The FDA's press release announcing the accelerated approval of Exondys -- the first drug for Duchenne muscular dystrophy -- sends a very important message.
The prose is PR-speak 101. The meaning is in the messenger:
"The U.S. Food and Drug Administration today approved Exondys 51 (eteplirsen) injection, the first drug approved to treat patients with Duchenne muscular dystrophy (DMD). Exondys 51 is specifically indicated for patients who have a confirmed mutation of the dystrophin gene amenable to exon 51 skipping, which affects about 13 percent of the population with DMD.
“Patients with a particular type of Duchenne muscular dystrophy will now have access to an approved treatment for this rare and devastating disease,” said Janet Woodcock, M.D., director of the FDA’s Center for Drug Evaluation and Research. “In rare diseases, new drug development is especially challenging due to the small numbers of people affected by each disease and the lack of medical understanding of many disorders. Accelerated approval makes this drug available to patients based on initial data, but we eagerly await learning more about the efficacy of this drug through a confirmatory clinical trial that the company must conduct after approval.”
Why is this release different from all other releases?
In most FDA releases about new drug approvals, the director of the division that reviewed the drug is quoted.
In this release, Janet Woodcock, who runs the whole show is quoted.
Woodcock has been publically involved in taking the FDA's good intentions about involving patients in the design of clinical trials and in defining study endpoints as well as encouraging scientifically rigorous alternatives to randomized clinical trials that can bring medicines to market faster as well as allow more patients to participate in a study without randomization.
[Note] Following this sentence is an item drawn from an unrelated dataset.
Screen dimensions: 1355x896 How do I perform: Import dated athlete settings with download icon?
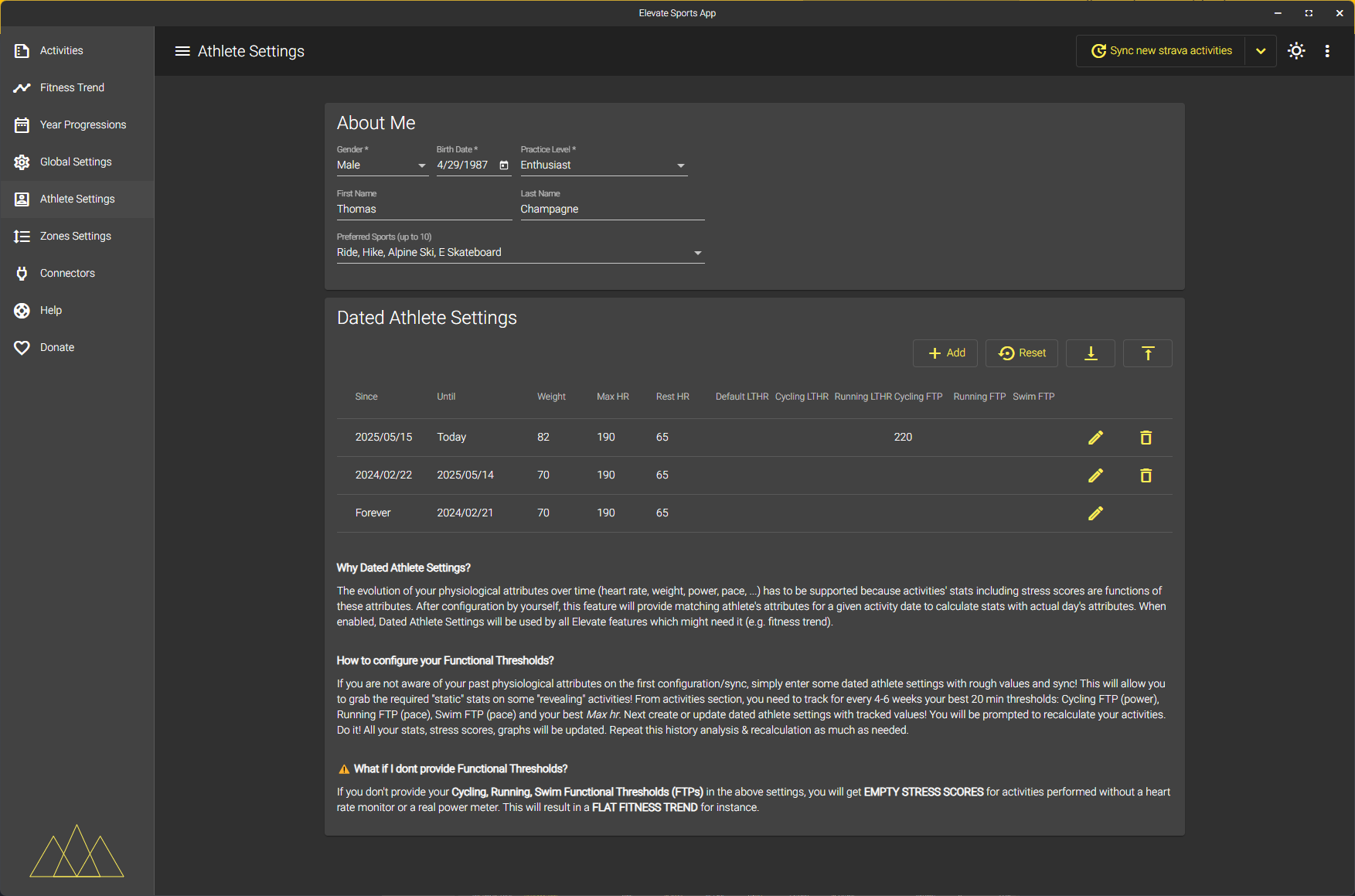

After the FDA committee initially rejected Sarepta's application for accelerated approval, virtually attacking the patient community for not supporting a randomized trial.
So of course so-called patient advocacy organizations that attack and question new medicines at every turn hailed the first denial. The expertly and eternally ignorant Diane Zuckerman, president of the National Center for Health Research sums up the anti-innovation tunnel vision: "If this drug is approved — on the skimpiest, most pathetic data I’ve ever seen — then it is going to set a precedent that is very uncomfortable."
Woodcock stepped in at that meeting to note that too often the FDA focuses on not approving drugs because they are relatively safe and effective but that it often engages in "little consideration of another error, which is failing to approve a drug that actually works”. But most of this consequence is borne by patients who have little say."
Patients had a lot to say about the study design and basis for Exondys 51's approval. The FDA's bureaucrats and it's supporters among the handful of elites used the initial denial to derail such involvement. How ironic that these individuals, who pontificated about using data, not emotion, to determine drug approvals, made extreme and factually false statements (See, Zuckerman, Diane) before and after the denial.
Exondys 51 is now approved. So too is a pathway that allows patients who bear the risk of clinical trials and the burden of disease to have a say in how medicines should be measured and used. DMD advocate Christine McSherry, Executive Director of the Jett Foundation, stated that the DMD community’s involvement in drug approvals “will change the way people confront barriers to justice in society. This will be historic not just in Duchenne, not just in rare disease, but for every ordinary individual who has felt the need to change a broken system but never knew how to do it.”
Christine McSherry and her son Jett
Increasingly medical advances determine not only whether we live or die, but how we will live and die. Ordinary citizens, like Christine McSherry who are potential patients and the friends and relatives of such patients have as much to say on these innovations as any so-called expert.
That's what Janet Woodcock's announcement means.